Y lo estaban también en nuestro mismo compartimento, pues un señor de abundante bigote y apariencia muy conservadora se vio gratamente sorprendido de nuestra conversación:

—Muy bien, jóvenes, se ve que están ustedes muy versados. Y de aquella sublevación de Rafael del Riego vino la definitiva pérdida de la América española, porque los ejércitos que iban destinados a Venezuela a guerrear contra Bolívar y sus generales se dedicaron a otros menesteres...

En la conversación terció un cura con sotana —entonces la llevaban todos, con sus treinta y tres botones de los años de Cristo—, quien también «echó su cuarto a espadas», en una dirección que nadie se esperaba.

—Bien, bien, pero que muy bien por esas evocaciones históricas... Afortunadamente la Inquisición desapareció en 1834, después de morir Fernando VII, y bien enterrada está, aunque después hayamos tenido y ahora mismo sigamos teniendo muchas vigilancias excesivas.

En esas estábamos cuando el tren paró en Jerez de la Frontera, donde el señor del abundante bigote, que también iba a Cádiz, nos recomendó:

—Bajen, bajen, ustedes, porque aquí tenemos parada de por lo menos diez minutos, ya saben, para hacer la aguada y las revisiones de siempre de la Renfe... Podrán admirar la hermosa estación que construyó Don Aníbal González, el gran arquitecto...
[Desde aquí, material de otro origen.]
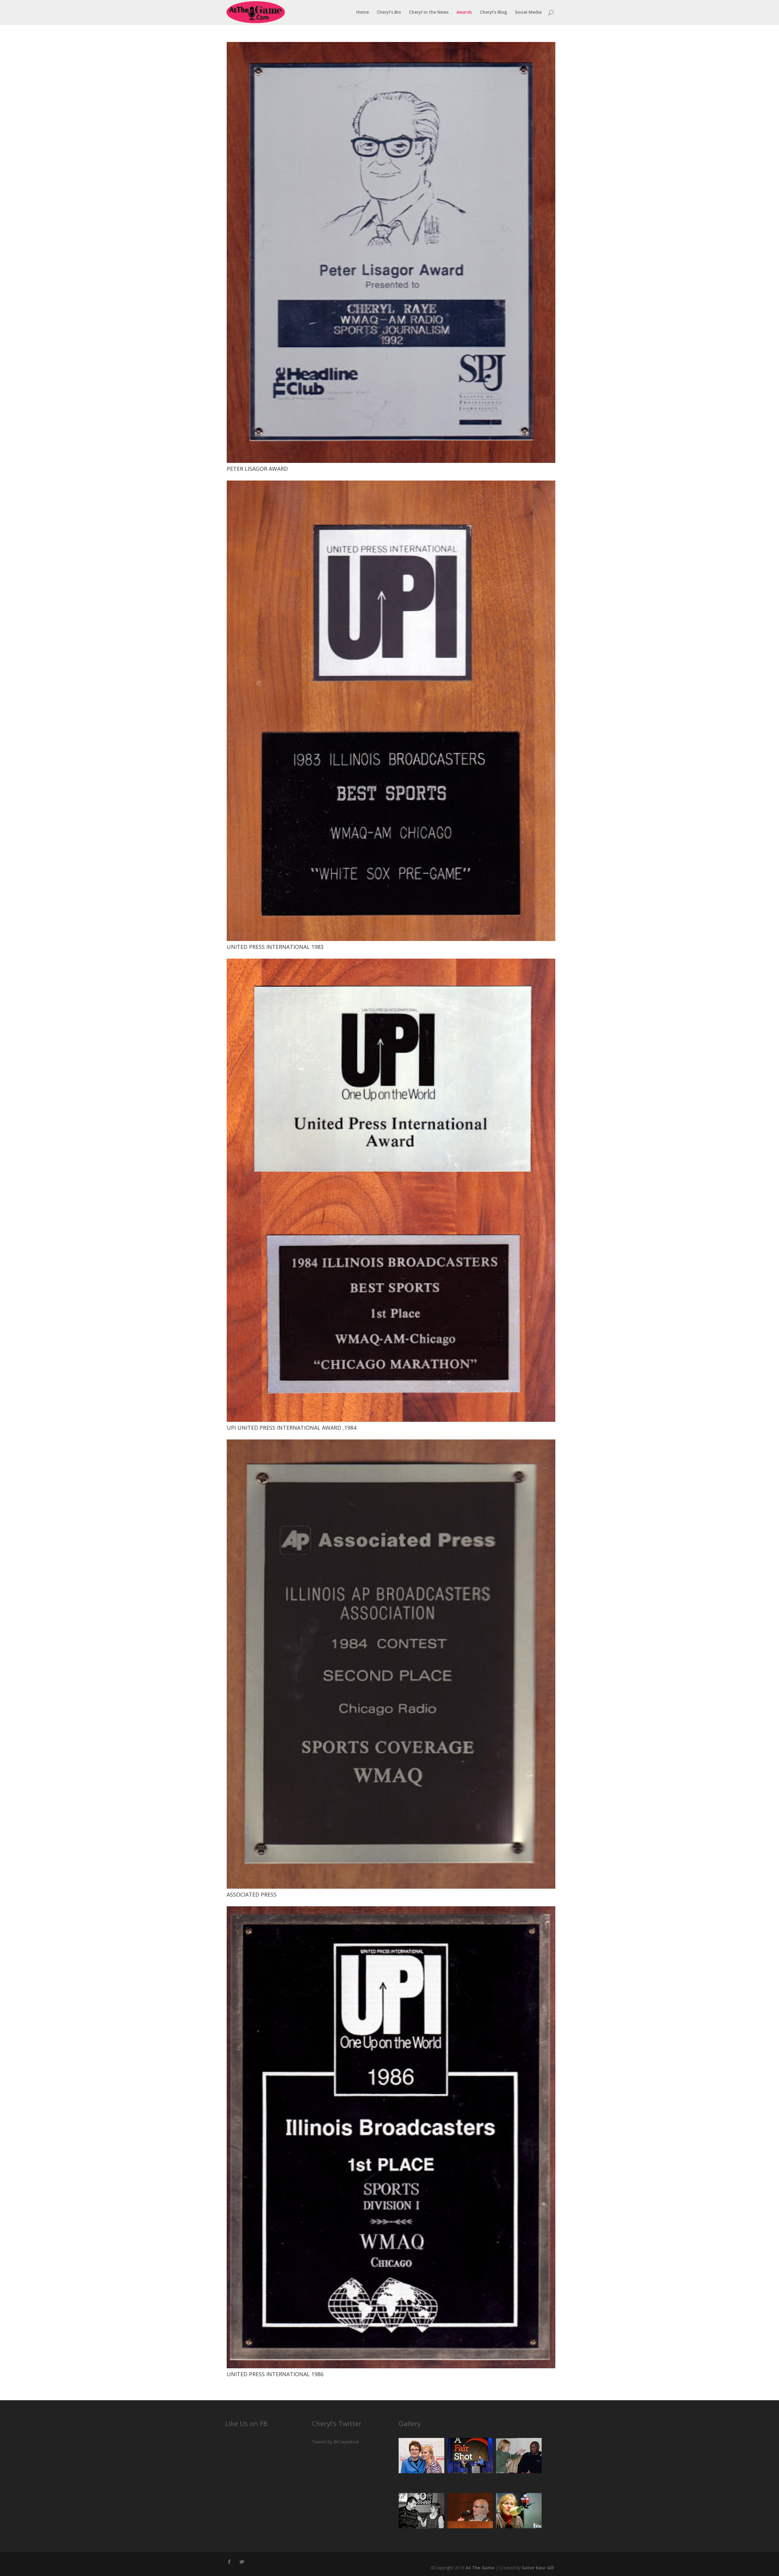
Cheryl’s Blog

Descendimos y, en efecto, nos quedamos extasiados en la contemplación de los muros de apoyo de ladrillo rojo y rosado, con las grandes cubiertas abovedadas de hierro y cristal. Construido, todo, con el estilo típico, de don Aníbal, «un neomudéjar nacionalista», como luego aprendí de mi amigo arquitecto Javier Olaciregui. E incluso salimos de la estación para admirar la hermosa fachada exterior.